Off-season, the links will carry on.

Bombers quarterback Matt Nichols and his fellow players will make trips to each community as part of the team’s after-school programs. Earlier this year, Bombers players made similar trips to Thompson and Wabowden.

The communities that will take part this year are St. Theresa Point, Garden Hill, Red Sucker Lake, Wasagamack, Oxford House, God’s Lake Narrows, God’s River, Shamattawa, Norway House, Cross Lake, Sandy Lake, Lac Brochet, Tadoule Lake and Brochet.

“This is a once-in-a-lifetime chance to see, to go and be part of these sports. It’s something special for the communities, for the mothers and fathers, when they look at their children, hoping they’ll be one of children who gets to go see a live Blue Bombers game,” said Denesuline Northlands Chief Joe Antsanen from Brochet, about 1,000 kilometres northwest of Winnipeg on Reindeer Lake.

Community leaders will chose youth who are struggling the most to make the trips south.

Bunibonibee First Nation Chief Timothy Muskego said his community in Oxford House has endured five suicides since the new year. He called the Bombers games an incentive for kids.

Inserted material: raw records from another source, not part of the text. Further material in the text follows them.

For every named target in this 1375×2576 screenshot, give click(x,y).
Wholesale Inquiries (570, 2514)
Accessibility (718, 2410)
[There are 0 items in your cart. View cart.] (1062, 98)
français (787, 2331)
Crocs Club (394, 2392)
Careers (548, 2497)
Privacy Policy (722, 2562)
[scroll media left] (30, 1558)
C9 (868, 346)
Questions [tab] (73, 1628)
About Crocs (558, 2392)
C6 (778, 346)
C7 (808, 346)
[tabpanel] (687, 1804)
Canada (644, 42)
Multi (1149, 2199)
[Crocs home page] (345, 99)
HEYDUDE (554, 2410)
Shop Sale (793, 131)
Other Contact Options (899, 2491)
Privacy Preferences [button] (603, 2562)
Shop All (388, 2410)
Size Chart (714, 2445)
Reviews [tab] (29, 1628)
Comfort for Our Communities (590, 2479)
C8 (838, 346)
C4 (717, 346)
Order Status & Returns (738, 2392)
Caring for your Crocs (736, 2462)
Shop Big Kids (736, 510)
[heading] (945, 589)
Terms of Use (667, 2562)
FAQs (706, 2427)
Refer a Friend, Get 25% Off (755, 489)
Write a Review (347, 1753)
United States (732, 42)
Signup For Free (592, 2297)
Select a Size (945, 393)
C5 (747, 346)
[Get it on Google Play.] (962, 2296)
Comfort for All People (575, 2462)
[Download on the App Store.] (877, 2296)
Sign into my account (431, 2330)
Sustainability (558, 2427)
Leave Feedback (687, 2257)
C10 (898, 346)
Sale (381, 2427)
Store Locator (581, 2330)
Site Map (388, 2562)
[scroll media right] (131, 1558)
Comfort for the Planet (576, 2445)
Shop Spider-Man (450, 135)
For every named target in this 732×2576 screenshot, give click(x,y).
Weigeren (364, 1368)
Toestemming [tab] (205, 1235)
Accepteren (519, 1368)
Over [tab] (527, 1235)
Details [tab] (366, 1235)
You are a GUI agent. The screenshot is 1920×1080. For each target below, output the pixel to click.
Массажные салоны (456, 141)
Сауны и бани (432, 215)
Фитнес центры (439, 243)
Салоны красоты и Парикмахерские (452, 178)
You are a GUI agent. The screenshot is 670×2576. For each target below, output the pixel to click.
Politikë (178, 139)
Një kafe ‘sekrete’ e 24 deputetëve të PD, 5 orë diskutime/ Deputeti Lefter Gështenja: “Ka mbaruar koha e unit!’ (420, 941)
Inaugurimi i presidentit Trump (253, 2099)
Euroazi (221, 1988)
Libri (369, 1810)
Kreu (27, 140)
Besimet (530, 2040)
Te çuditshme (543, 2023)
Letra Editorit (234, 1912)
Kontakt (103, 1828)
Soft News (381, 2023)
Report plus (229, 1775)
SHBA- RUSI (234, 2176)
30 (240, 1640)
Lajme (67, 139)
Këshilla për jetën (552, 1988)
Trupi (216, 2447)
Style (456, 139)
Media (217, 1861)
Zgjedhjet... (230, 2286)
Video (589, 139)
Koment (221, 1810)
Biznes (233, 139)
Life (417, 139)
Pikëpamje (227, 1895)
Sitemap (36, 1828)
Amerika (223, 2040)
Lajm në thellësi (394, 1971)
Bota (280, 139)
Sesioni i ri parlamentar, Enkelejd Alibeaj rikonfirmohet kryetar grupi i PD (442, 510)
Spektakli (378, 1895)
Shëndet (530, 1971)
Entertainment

“Most of our youth has never had a opportunity like this. I’m sure they see the games on TV, but the first-hand experience? Meeting the players will be a big thing for them,” Muskego said.

Raymond Flett, a former school principal and a current band councillor at St. Theresa Point, said the announcement dovetails with something he and three of his friends did this year: the four each bought two Bombers season tickets with the idea of bringing students to games at their own expense. His wife brought seven special-education students down for a trip to Winnipeg museums a few months ago and tried McDonald’s food for the first time.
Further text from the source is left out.